Material for finding items shown on screen:

******************************

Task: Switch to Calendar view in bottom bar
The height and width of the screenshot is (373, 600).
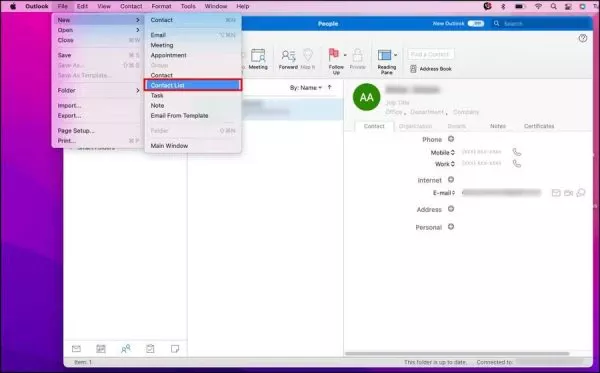Action: tap(101, 349)
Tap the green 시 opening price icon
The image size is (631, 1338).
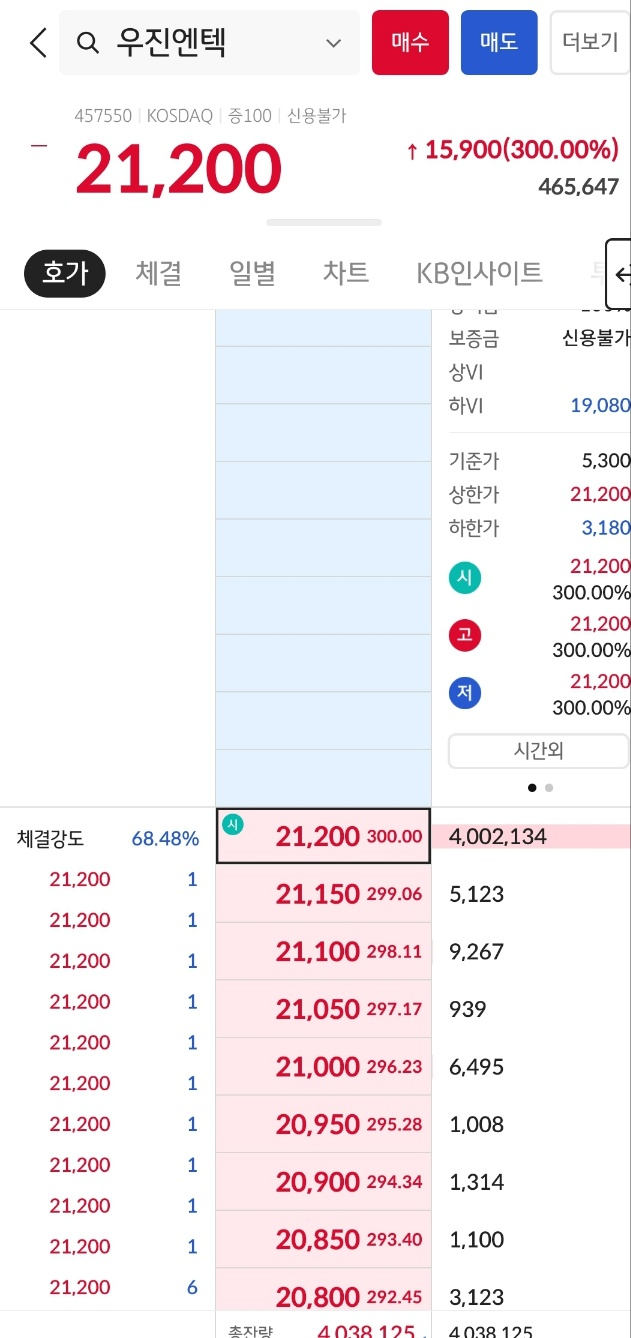pyautogui.click(x=465, y=577)
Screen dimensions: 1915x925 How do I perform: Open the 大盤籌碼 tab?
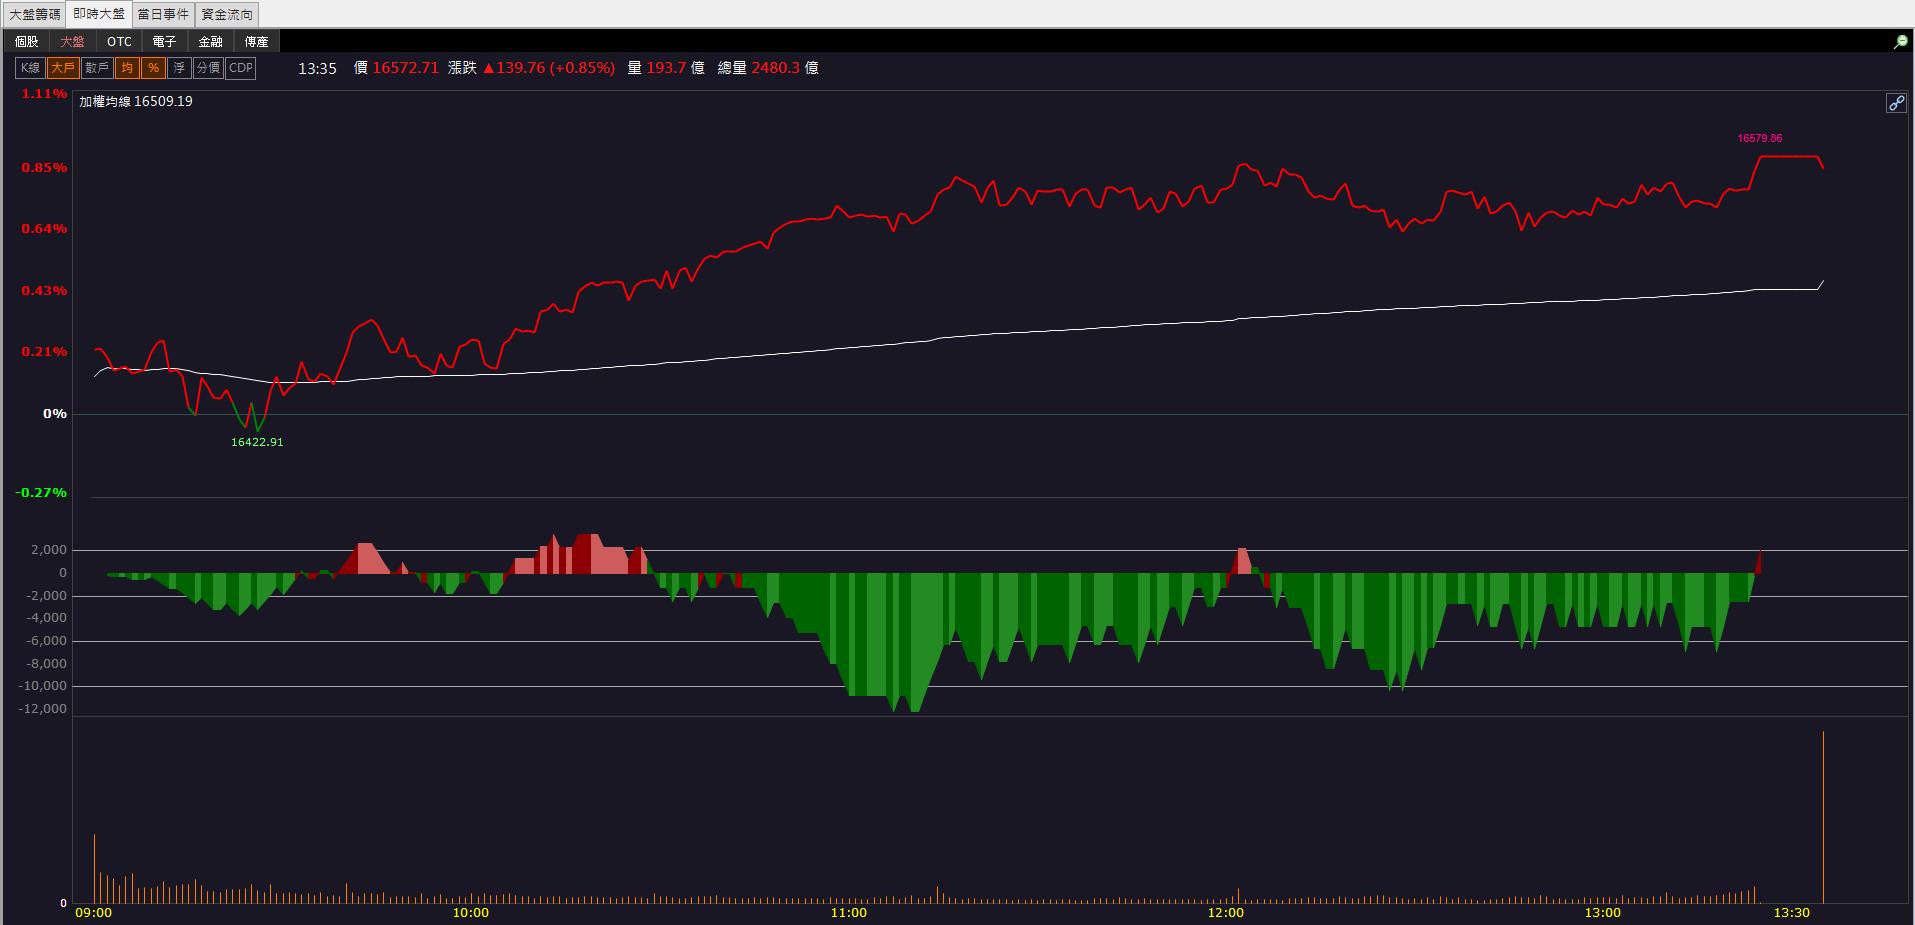35,14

******************************

=== Exercise goal ===
Please copy the material again, from the line containing "Tap the green 시 opening price icon" down to the end, adding 93 to each coordinate in the answers. Leave out the pictures.

=== Response for this exercise ===
Tap the green 시 opening price icon
The image size is (631, 1338).
pyautogui.click(x=558, y=670)
Screen dimensions: 1915x925 How do I perform: Open the 大盤籌碼 tab?
128,107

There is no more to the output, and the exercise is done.